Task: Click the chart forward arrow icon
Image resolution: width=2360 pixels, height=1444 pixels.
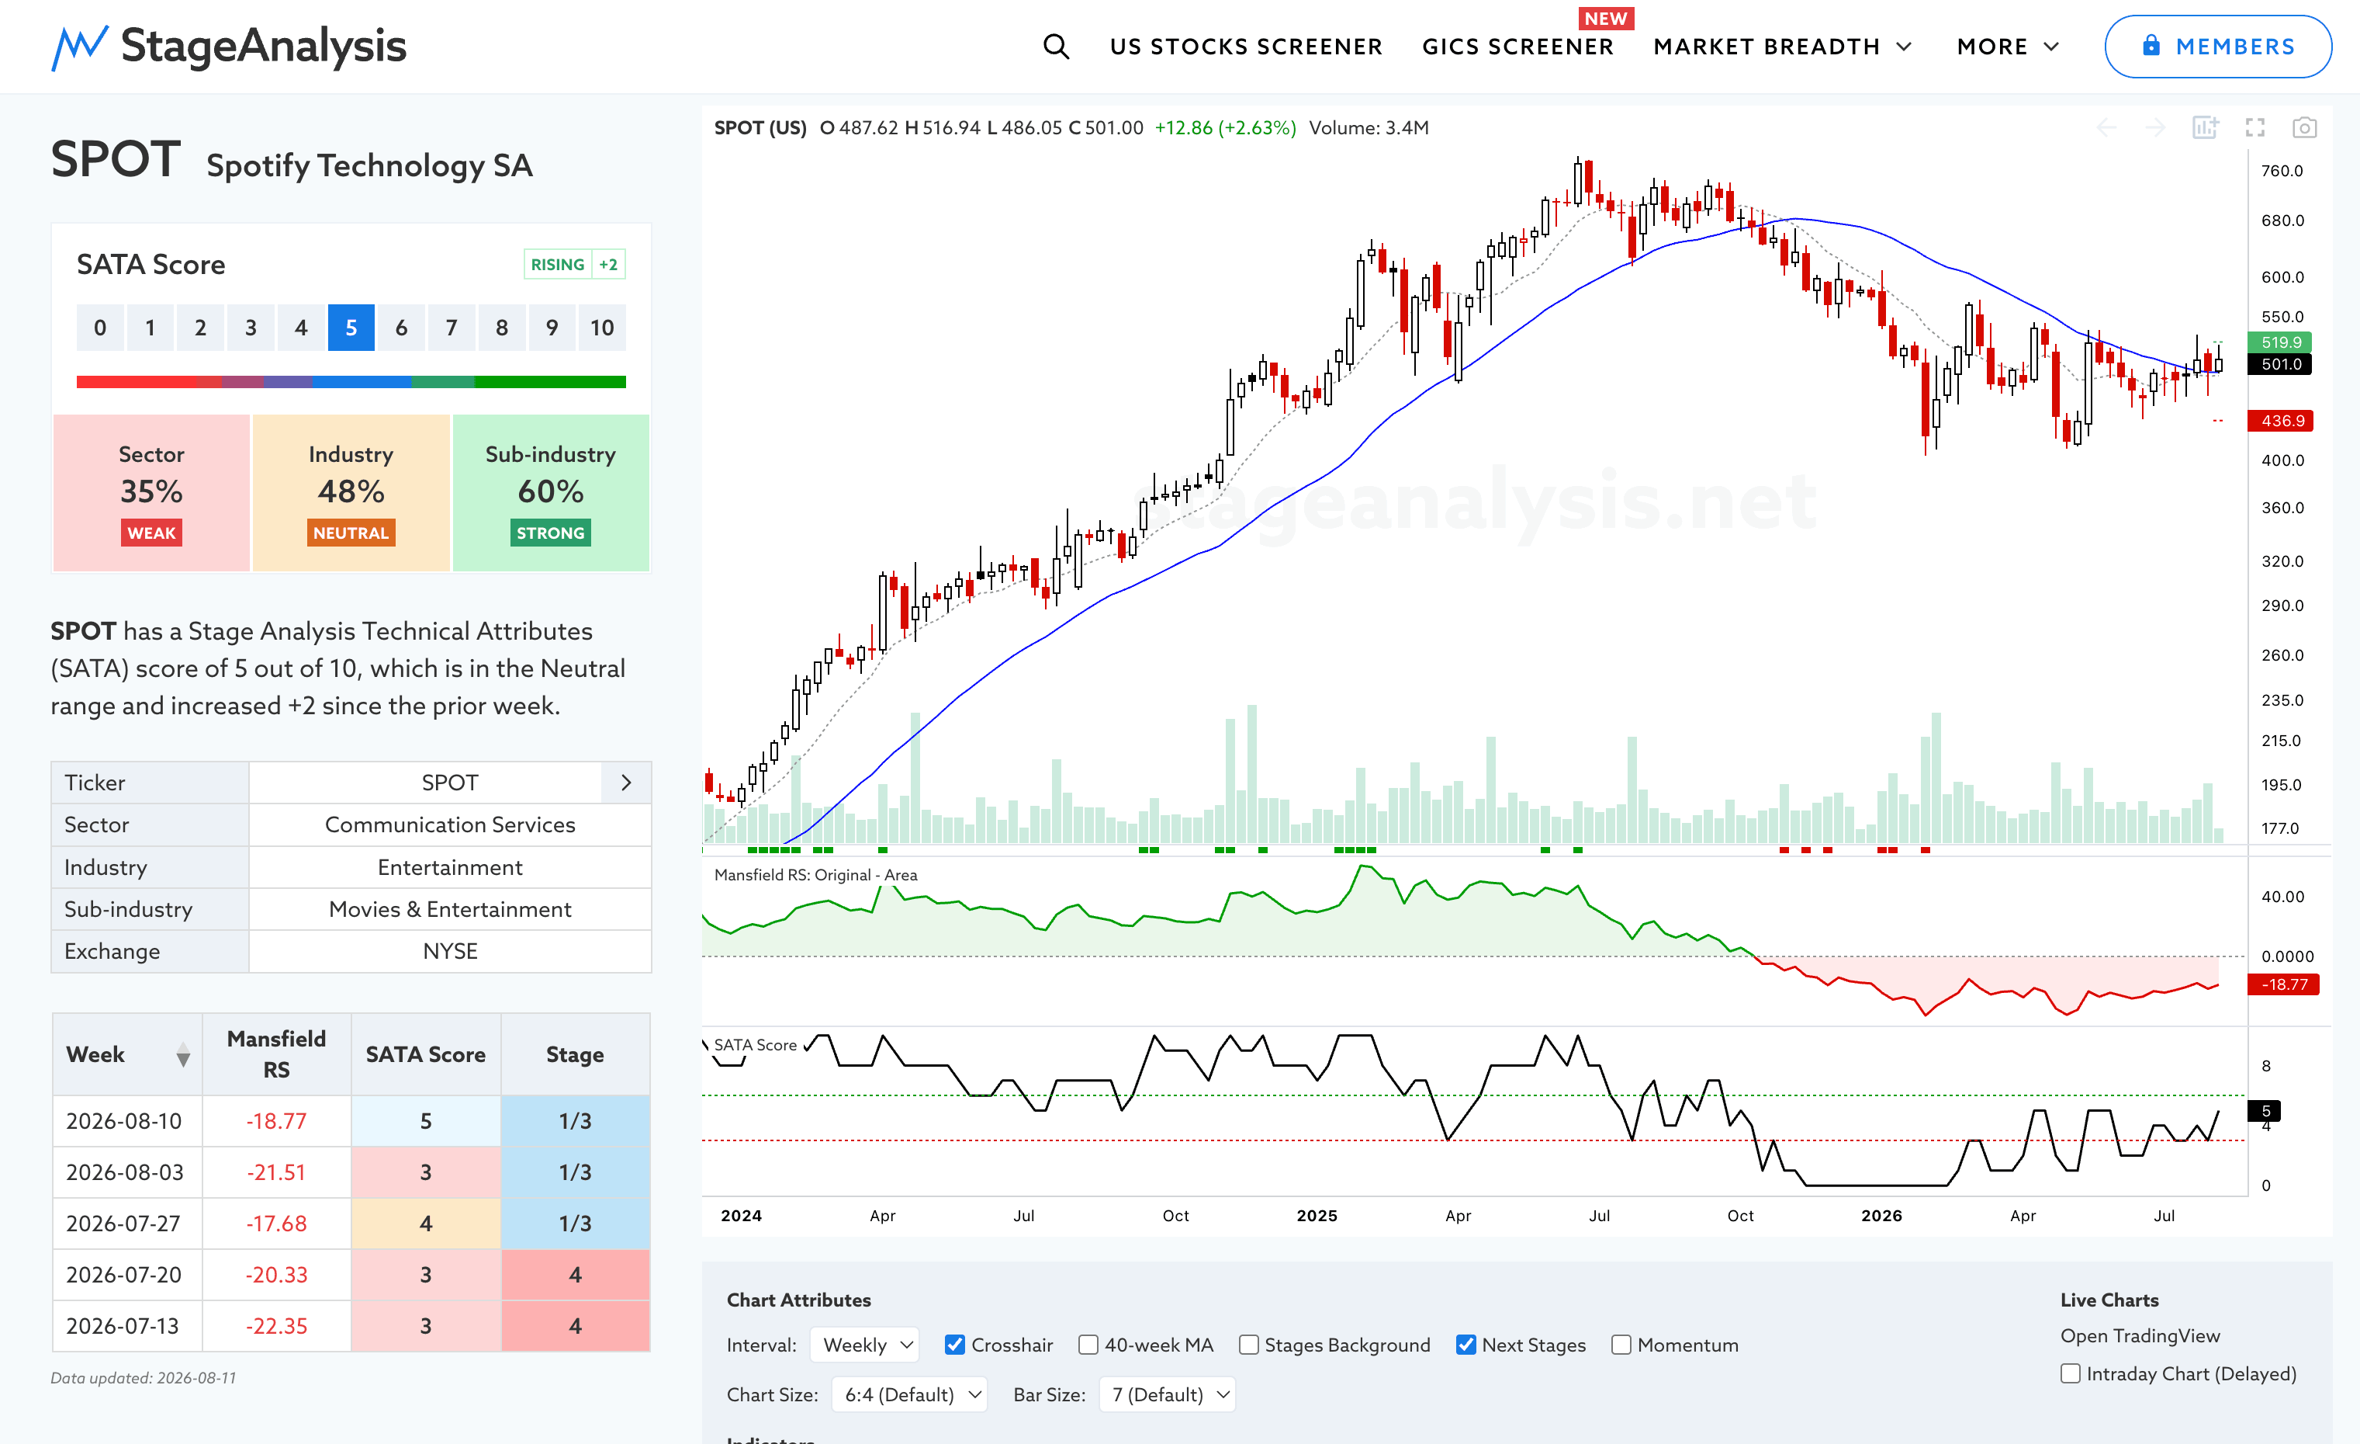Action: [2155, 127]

* * *

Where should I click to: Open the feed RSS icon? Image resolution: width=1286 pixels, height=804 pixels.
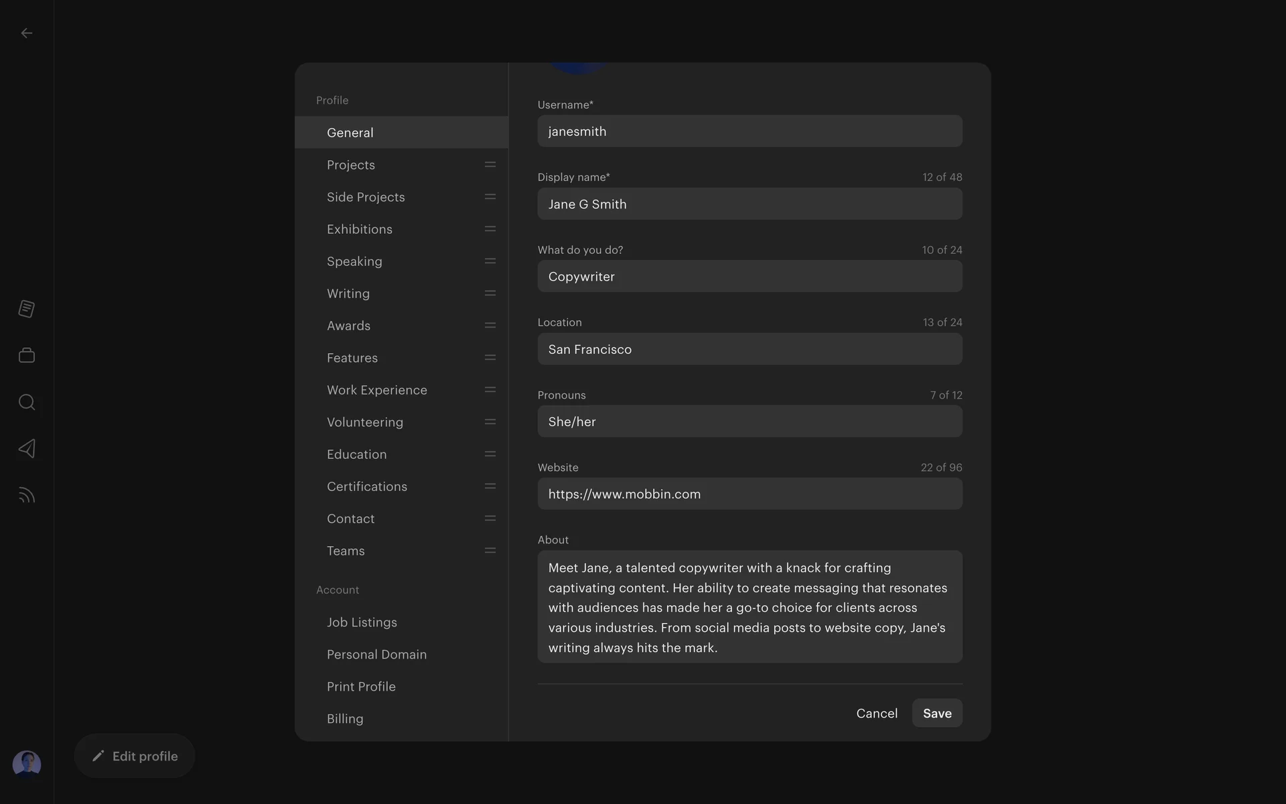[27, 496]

==

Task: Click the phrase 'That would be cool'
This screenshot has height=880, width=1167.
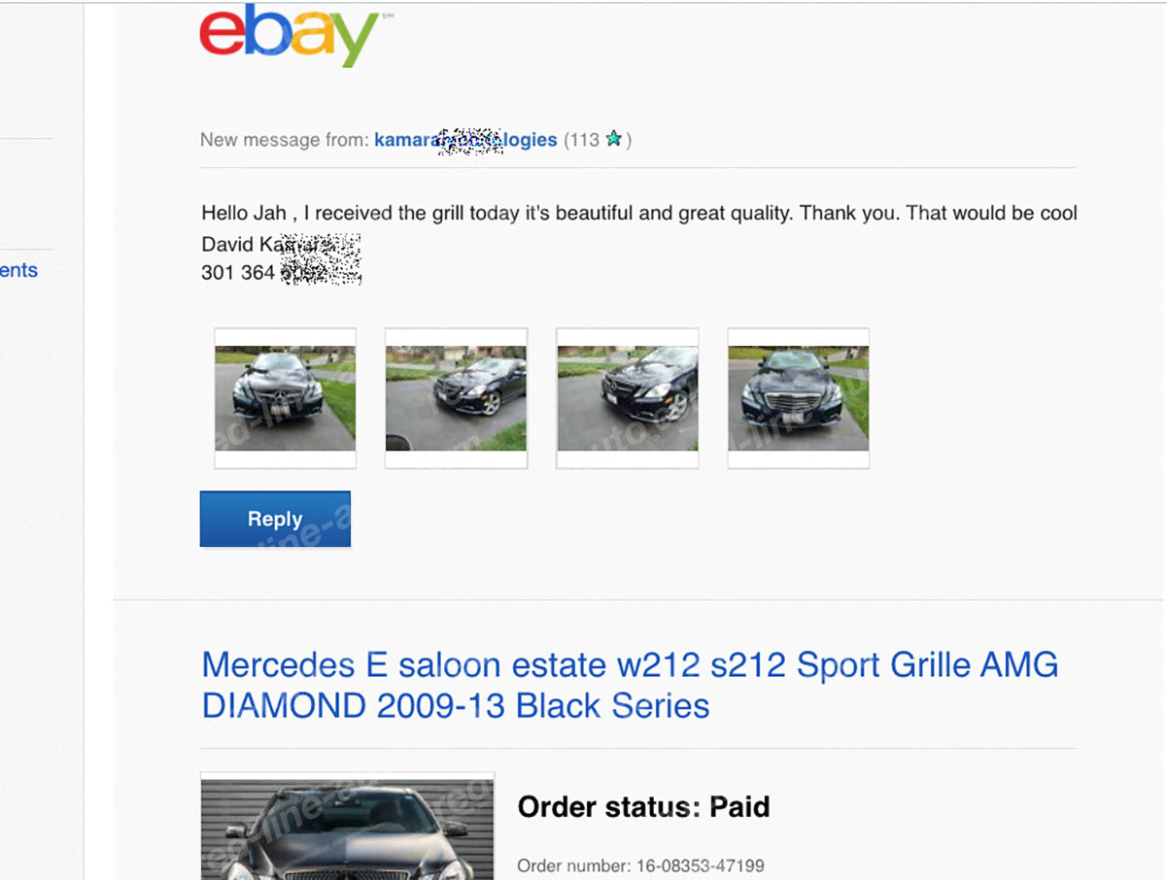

### Brief
Begin with the line above that has "Task: Click the phrase 'That would be cool'" and continue through the line that has "This screenshot has height=880, width=1167.", setting each one down exactly. Stop there.

### Task solution
Task: Click the phrase 'That would be cool'
This screenshot has height=880, width=1167.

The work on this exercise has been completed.